From the line containing "Given: Click the CG12655-PA protein glyph" through the last line of the records below, output every line exactly as it appears, but leave out the pictures.

- [SOURCE RECORDS]
####################
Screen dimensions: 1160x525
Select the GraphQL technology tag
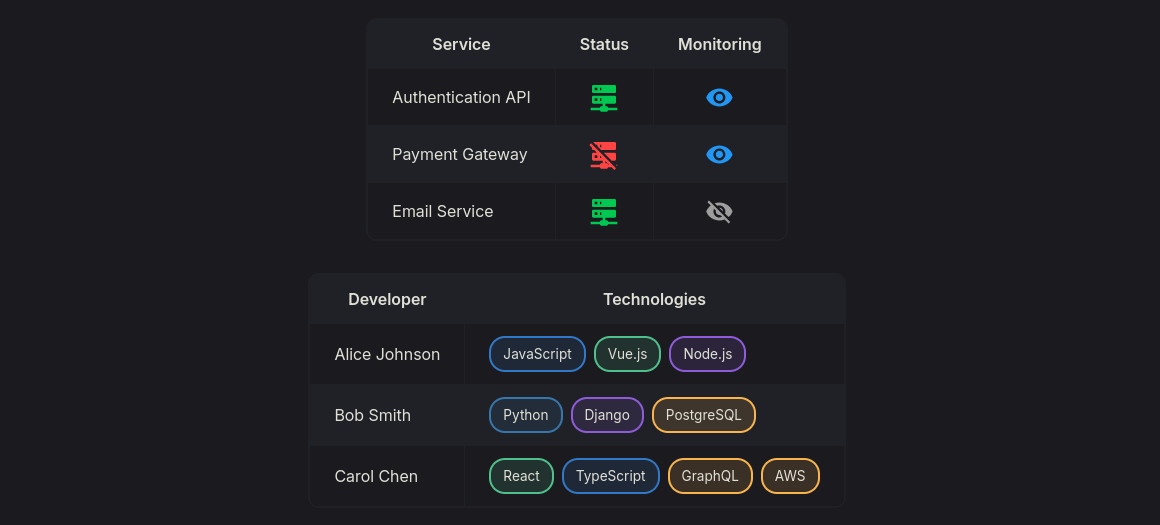[x=710, y=476]
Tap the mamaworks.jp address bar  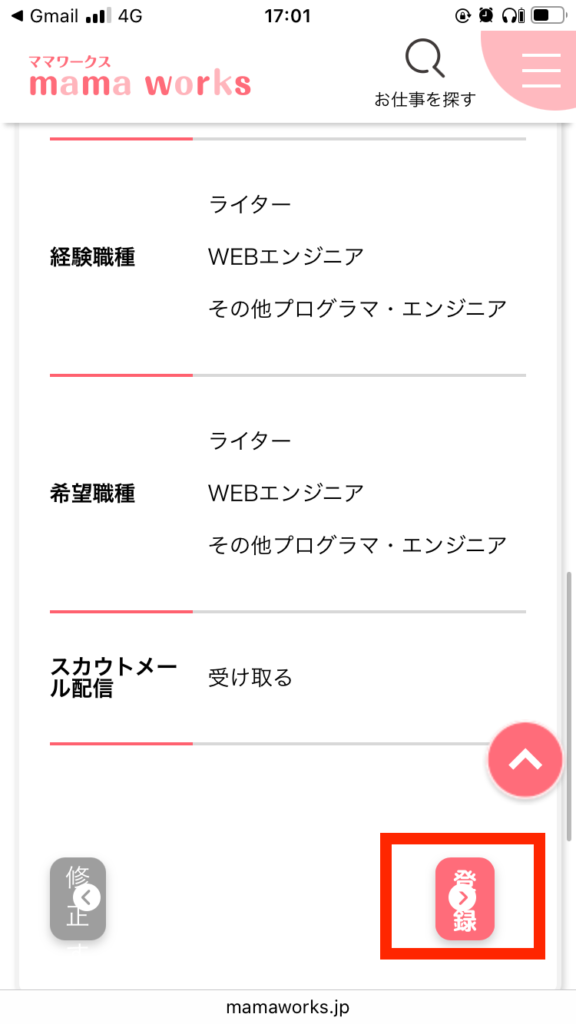[x=288, y=1008]
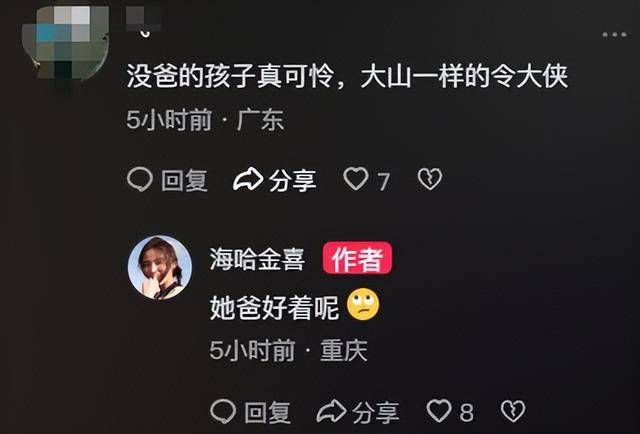Tap the share arrow under the author's reply
The width and height of the screenshot is (640, 434).
(x=331, y=411)
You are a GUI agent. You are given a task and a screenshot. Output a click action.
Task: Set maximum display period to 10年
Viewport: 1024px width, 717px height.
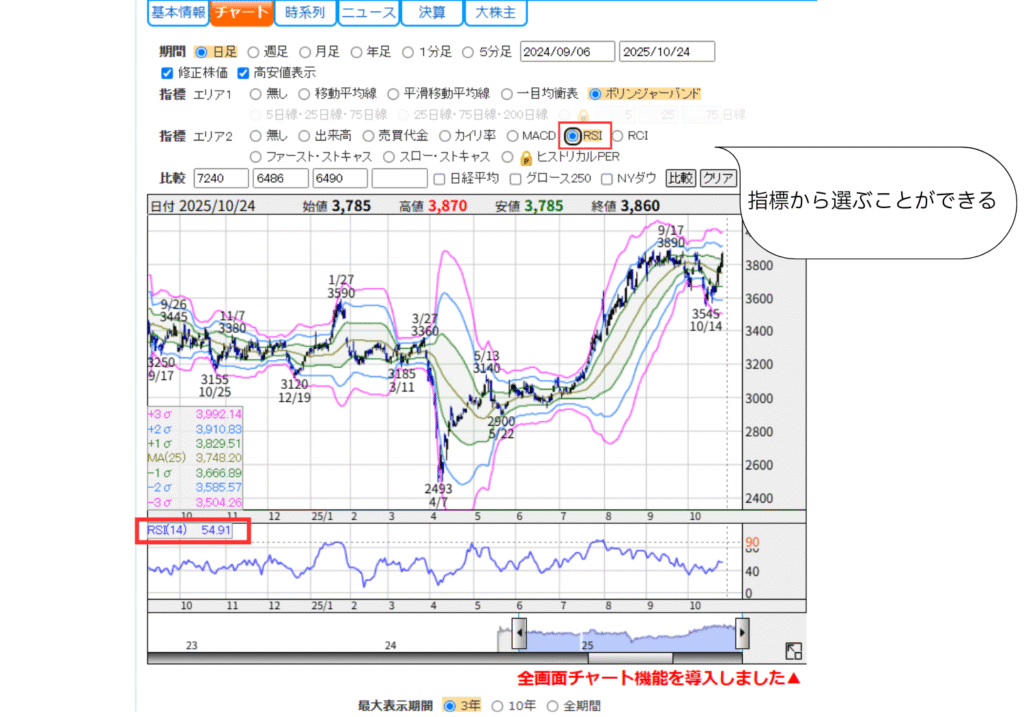point(497,705)
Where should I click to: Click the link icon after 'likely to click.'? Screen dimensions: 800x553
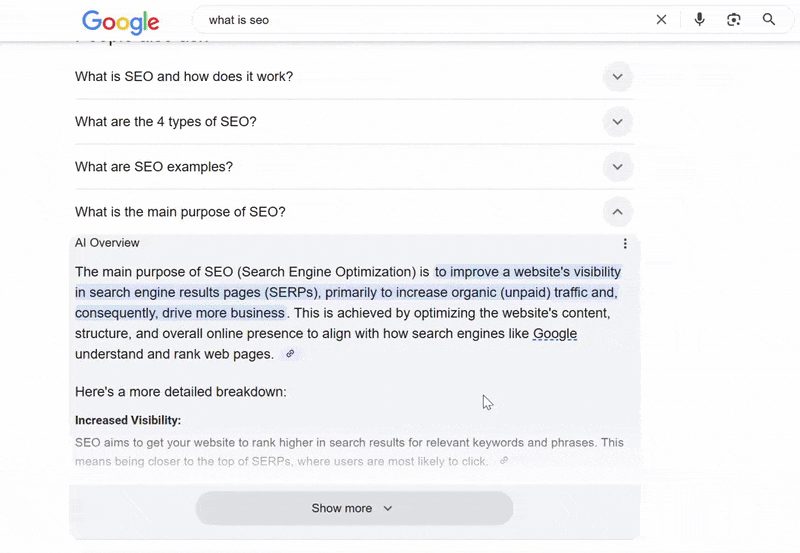point(504,461)
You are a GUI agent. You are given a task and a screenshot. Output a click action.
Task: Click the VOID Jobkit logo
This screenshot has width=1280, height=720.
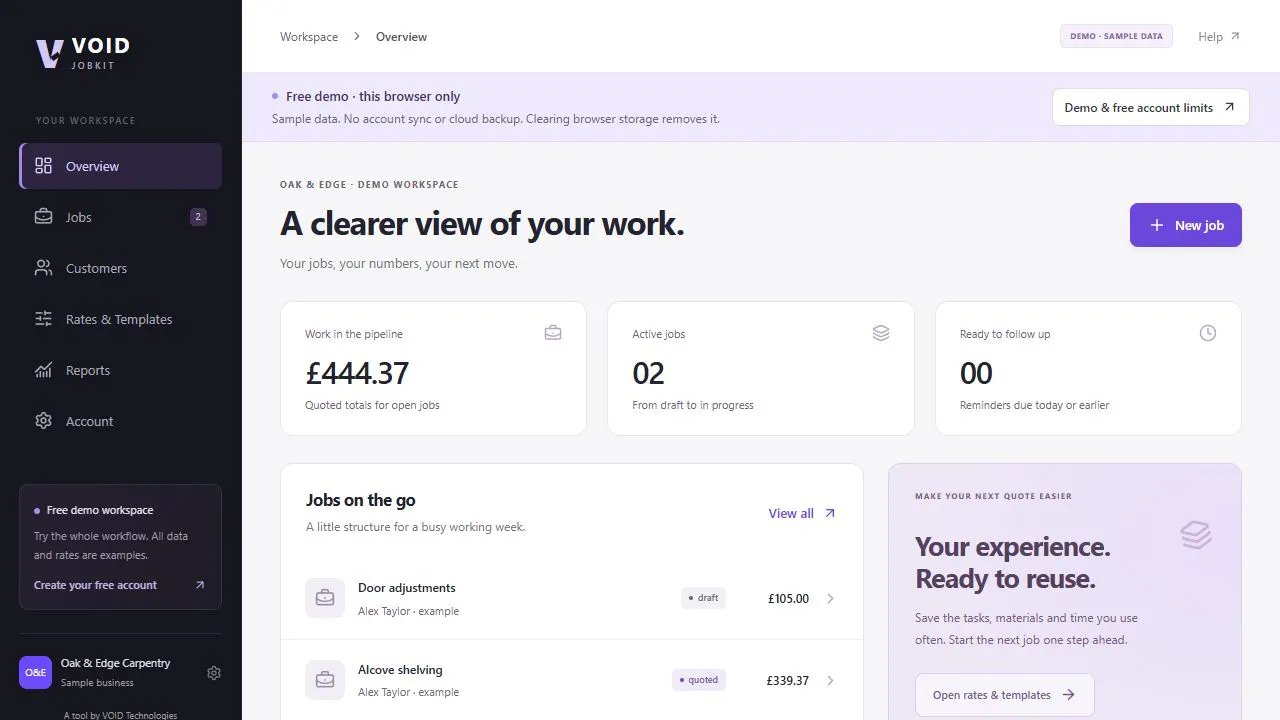pyautogui.click(x=83, y=53)
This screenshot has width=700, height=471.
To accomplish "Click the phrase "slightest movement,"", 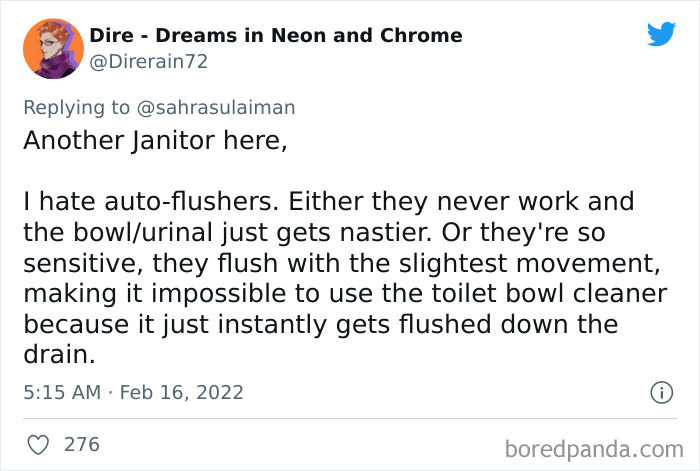I will point(529,263).
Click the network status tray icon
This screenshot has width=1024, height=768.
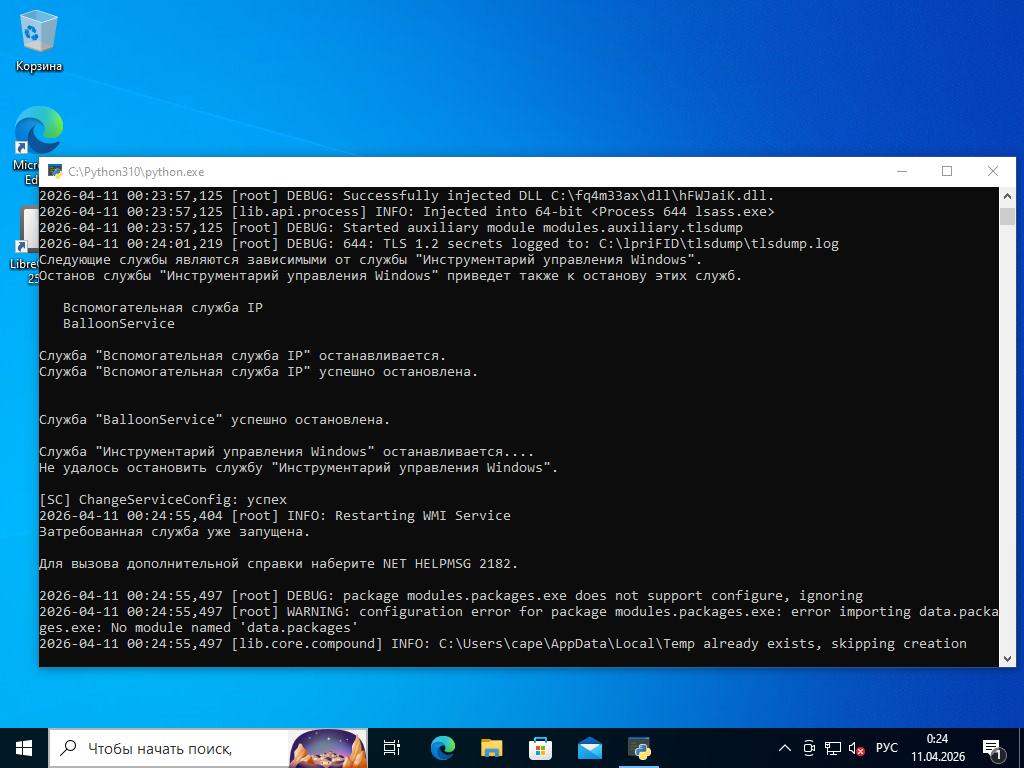coord(832,748)
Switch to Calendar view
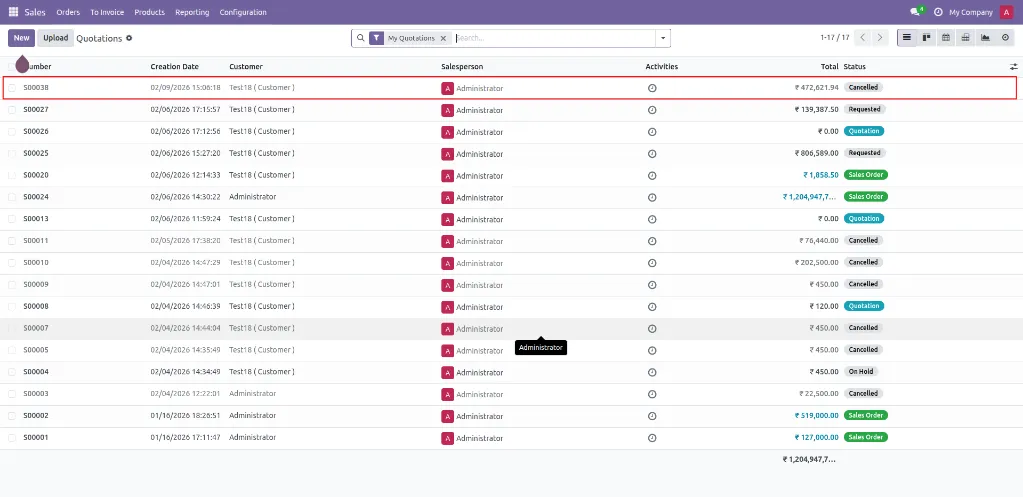This screenshot has width=1023, height=497. [x=946, y=38]
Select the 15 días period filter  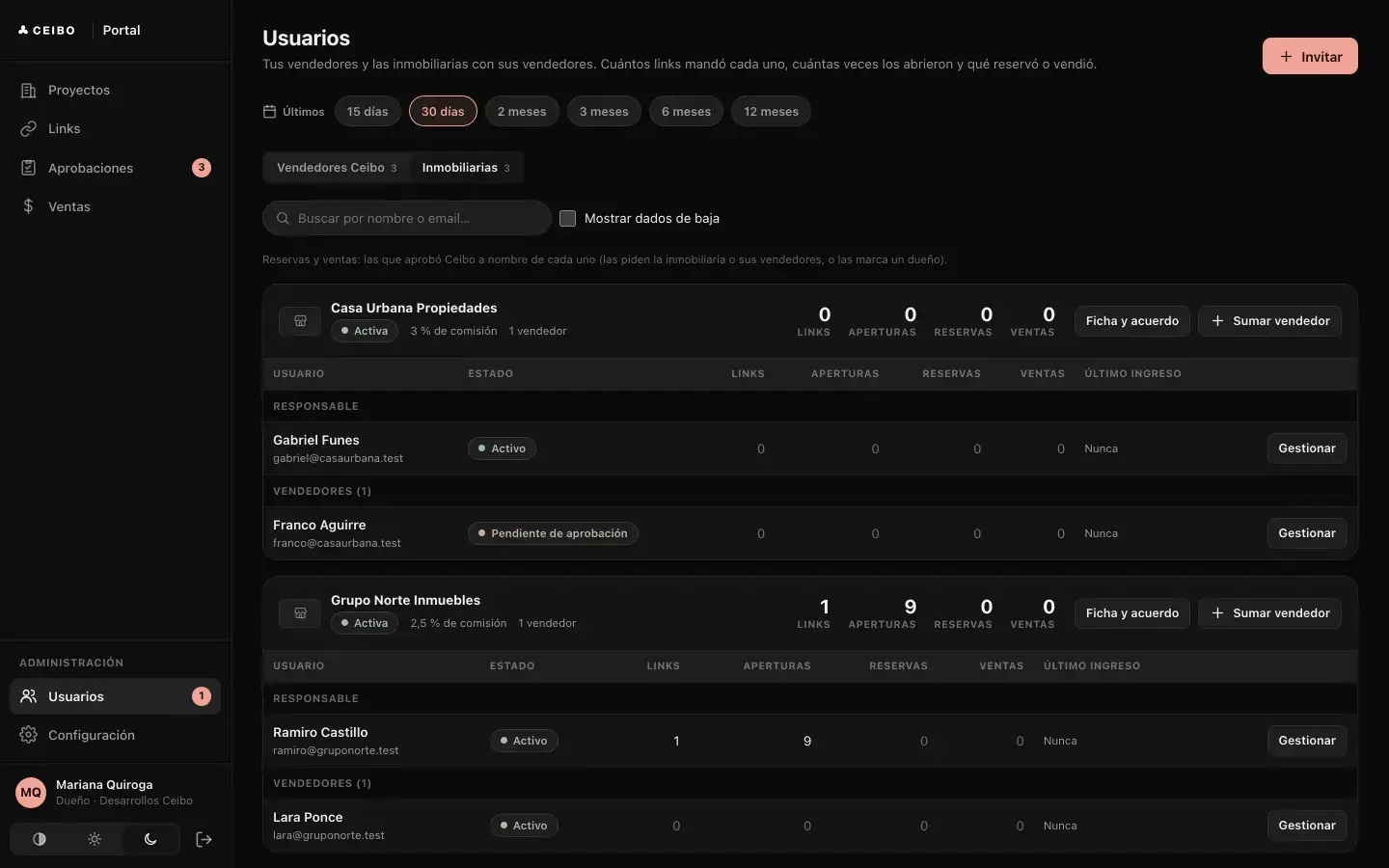(x=368, y=111)
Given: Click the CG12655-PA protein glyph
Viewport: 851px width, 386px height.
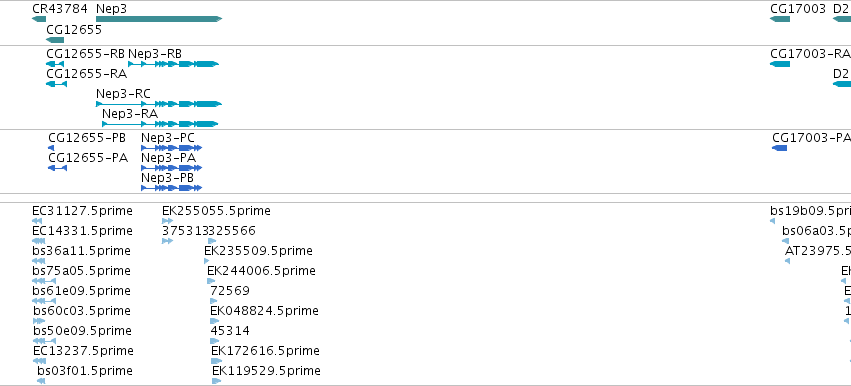Looking at the screenshot, I should [x=58, y=168].
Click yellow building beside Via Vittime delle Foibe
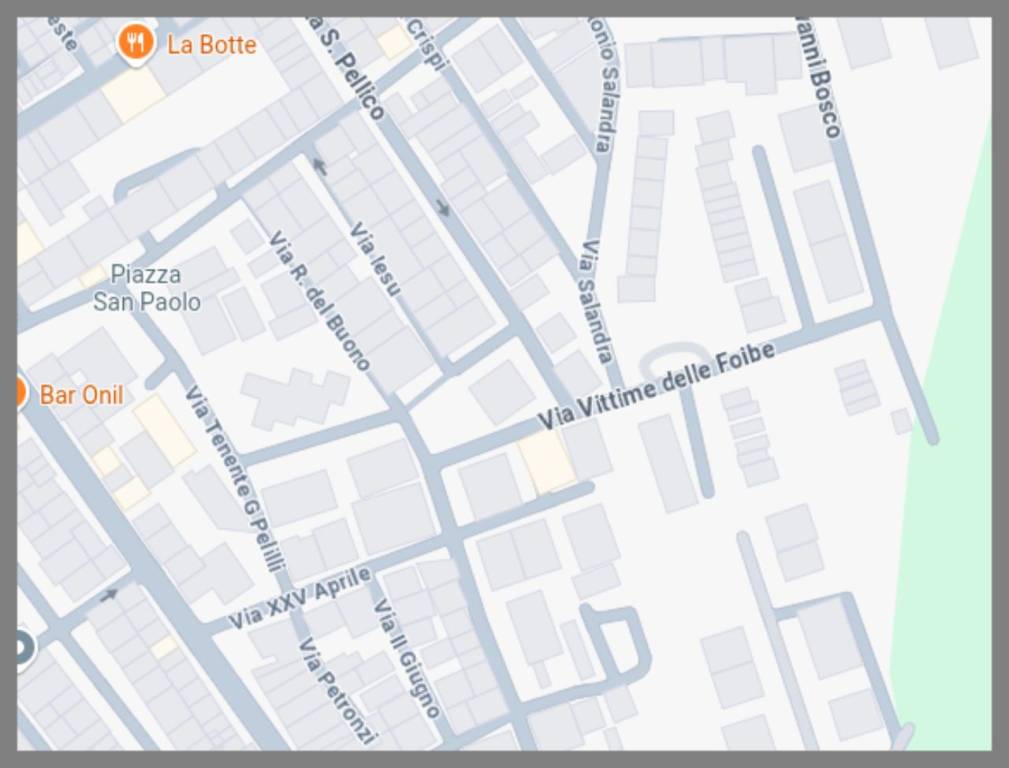 coord(546,461)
####################
- [THE ANSWER]
Given: Click the CG12655-PA protein glyph
Viewport: 851px width, 386px height.
Looking at the screenshot, I should [x=58, y=168].
Click yellow building beside Via Vittime delle Foibe
 coord(546,461)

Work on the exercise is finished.